## Zadanie do wykonania
Podaj ponownie, bez żadnych zmian, wiersze listy od jej początku do wiersza zawierającego „Looking at the” włącznie.

Wiersze danych:
━━━━━━━━━━━━━━━━━━━━
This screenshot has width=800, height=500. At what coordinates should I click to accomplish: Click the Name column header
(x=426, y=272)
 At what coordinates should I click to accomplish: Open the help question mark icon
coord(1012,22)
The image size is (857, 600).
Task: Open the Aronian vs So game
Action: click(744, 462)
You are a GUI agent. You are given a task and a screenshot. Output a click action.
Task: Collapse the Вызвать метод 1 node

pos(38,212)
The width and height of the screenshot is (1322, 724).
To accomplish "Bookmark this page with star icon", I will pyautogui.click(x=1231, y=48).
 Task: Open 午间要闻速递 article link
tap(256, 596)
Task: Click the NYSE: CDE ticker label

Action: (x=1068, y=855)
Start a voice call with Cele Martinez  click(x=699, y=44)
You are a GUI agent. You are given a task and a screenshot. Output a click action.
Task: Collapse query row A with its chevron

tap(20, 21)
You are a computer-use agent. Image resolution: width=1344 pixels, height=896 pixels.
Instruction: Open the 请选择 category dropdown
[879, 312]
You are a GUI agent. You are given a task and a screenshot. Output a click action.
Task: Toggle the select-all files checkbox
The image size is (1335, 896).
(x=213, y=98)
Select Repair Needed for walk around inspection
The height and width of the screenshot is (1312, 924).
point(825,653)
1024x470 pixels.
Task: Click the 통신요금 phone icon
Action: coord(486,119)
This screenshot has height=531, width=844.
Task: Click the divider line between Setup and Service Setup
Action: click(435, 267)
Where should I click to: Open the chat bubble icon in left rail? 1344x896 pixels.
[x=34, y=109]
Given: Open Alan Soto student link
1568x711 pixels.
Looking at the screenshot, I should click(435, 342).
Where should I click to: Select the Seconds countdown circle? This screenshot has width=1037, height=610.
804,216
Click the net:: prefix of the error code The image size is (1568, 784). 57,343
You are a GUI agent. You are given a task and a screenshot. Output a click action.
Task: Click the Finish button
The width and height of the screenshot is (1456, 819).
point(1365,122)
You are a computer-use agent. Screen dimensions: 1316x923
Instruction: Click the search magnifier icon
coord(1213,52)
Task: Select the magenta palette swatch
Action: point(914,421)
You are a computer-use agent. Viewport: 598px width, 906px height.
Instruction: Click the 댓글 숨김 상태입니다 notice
━━━━━━━━━━━━━━━━━━━━
## Odpowiedź na zadanie
This screenshot has width=800, height=500. At what coordinates should I click to accomplish: Click the Name column header
(x=426, y=272)
 At what coordinates should I click to accomplish: Open the help question mark icon
coord(1012,22)
The image size is (857, 600).
Task: Open the Aronian vs So game
Action: click(744, 462)
You are a GUI agent. You are given a task and a screenshot. Output a click action.
Task: Collapse the Вызвать метод 1 node

pos(38,212)
The width and height of the screenshot is (1322, 724).
To accomplish "Bookmark this page with star icon", I will pyautogui.click(x=1231, y=48).
 Task: Open 午间要闻速递 article link
tap(256, 596)
Task: Click the NYSE: CDE ticker label

Action: (x=1068, y=855)
Start a voice call with Cele Martinez  click(x=699, y=44)
You are a GUI agent. You are given a task and a screenshot. Output a click action.
Task: Collapse query row A with its chevron

tap(20, 21)
You are a computer-use agent. Image resolution: width=1344 pixels, height=896 pixels.
Instruction: Open the 请选择 category dropdown
[879, 312]
You are a GUI agent. You are given a task and a screenshot. Output a click action.
Task: Toggle the select-all files checkbox
The image size is (1335, 896).
(x=213, y=98)
Select Repair Needed for walk around inspection
The height and width of the screenshot is (1312, 924).
point(825,653)
1024x470 pixels.
Task: Click the 통신요금 phone icon
Action: coord(486,119)
This screenshot has height=531, width=844.
Task: Click the divider line between Setup and Service Setup
Action: click(435, 267)
Where should I click to: Open the chat bubble icon in left rail? 1344x896 pixels.
[x=34, y=109]
Given: Open Alan Soto student link
1568x711 pixels.
Looking at the screenshot, I should click(435, 342).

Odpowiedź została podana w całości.